Billy Lyon

No. 98, 96
- Positions: Defensive tackle, defensive end

Personal information
- Born: December 10, 1973 (age 52) Ashland, Kentucky, U.S.
- Listed height: 6 ft 5 in (1.96 m)
- Listed weight: 295 lb (134 kg)

Career information
- High school: Lloyd Memorial (Erlanger, Kentucky)
- College: Marshall (1992–1996)
- NFL draft: 1997: undrafted

Career history
- Kansas City Chiefs (1997)*; Green Bay Packers (1997–2002); Minnesota Vikings (2003);
- * Offseason and/or practice squad member only

Awards and highlights
- 2× NCAA I-AA national champion (1992, 1996);

Career NFL statistics
- Tackles: 75
- Sacks: 8
- Interceptions: 1
- Stats at Pro Football Reference

= Billy Lyon =

American football player (born 1973)

William Morton Lyon (born December 10, 1973) is an American former professional football player who was a defensive lineman for the Green Bay Packers and Minnesota Vikings of the National Football League (NFL). He played college football for the Marshall Thundering Herd. He signed with the Kansas City Chiefs after going undrafted in 1997 but was waived before the start of the regular season. Lyon later joined the Packers' practice squad in 1997 and played in 59 games for the team from 1998 to 2002. He also appeared in 13 games for the Minnesota Vikings in 2003.

==Early life==
William Morton Lyon was born on December 10, 1973, in Ashland, Kentucky. He attended Lloyd Memorial High School in Erlanger, Kentucky.

==College career==
Lyon played college football for the Marshall Thundering Herd from 1993 to 1996 and was a three-year starter. He was redshirted in 1992 as the team won the national championship. Lyon helped the Thundering Herd advance to the national championship game his junior year in 1995 by recording a career-high 13 tackles, including one safety, in the team's semifinal victory over McNeese State. He totaled 91 tackles and nine sacks his senior season in 1996 as the Thundering Herd went 15–0 and won the national championship.

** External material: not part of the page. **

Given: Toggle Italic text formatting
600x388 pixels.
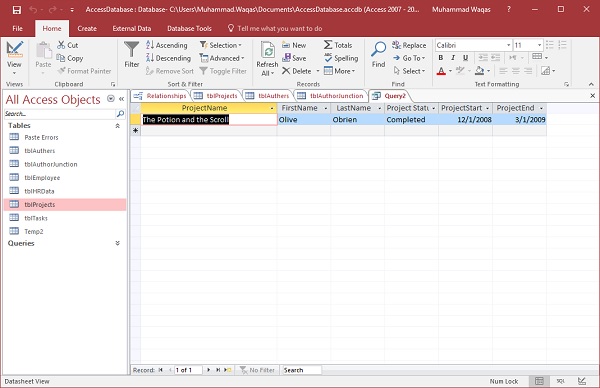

Lyon was inducted into the Marshall Athletic Hall of Fame in 2007.

==Professional career==
===Kansas City Chiefs===
After going undrafted in the 1997 NFL draft, Lyon signed with the Kansas City Chiefs on April 28, 1997. He was waived on August 15, 1997.

===Green Bay Packers===
Lyon was signed to the practice squad of the Green Bay Packers on November 20, 1997. He re-signed with the team on January 28, 1998. He appeared in four games in 1998, recording four solo tackles, two assisted tackles, and one sack. Lyon also appeared in one playoff game that year but recorded no statistics.

Lyon appeared in all 16 games, starting four, for the Packers in 1999, accumulating 12 solo tackles, seven assisted tackles, two sacks, one interception, and two pass breakups. He played in 11 games, starting one, during the 2000 season, recording seven solo tackles, four assisted tackles, and one sack.

He played in 12 games in 2001, totaling 13 solo tackles, six assisted tackles, two sacks, one forced fumble, and one pass breakup. He also appeared in two playoff games that season and made three solo tackles.

Lyon played in 16 games, starting two, during his final season for the Packers in 2002, recording 11 solo tackles, four assisted tackles, and two sacks. He became a free agent after the 2002 season.

Overall, he appeared in 59 regular season games, starting seven, for the Packers, and made 70 combined tackles and eight sacks.

===Minnesota Vikings===
Lyon signed with the Minnesota Vikings on March 5, 2003. He appeared in 13 games for the Vikings during the 2003, accumulating four solo tackles and one assisted tackle. He was released on August 31, 2004.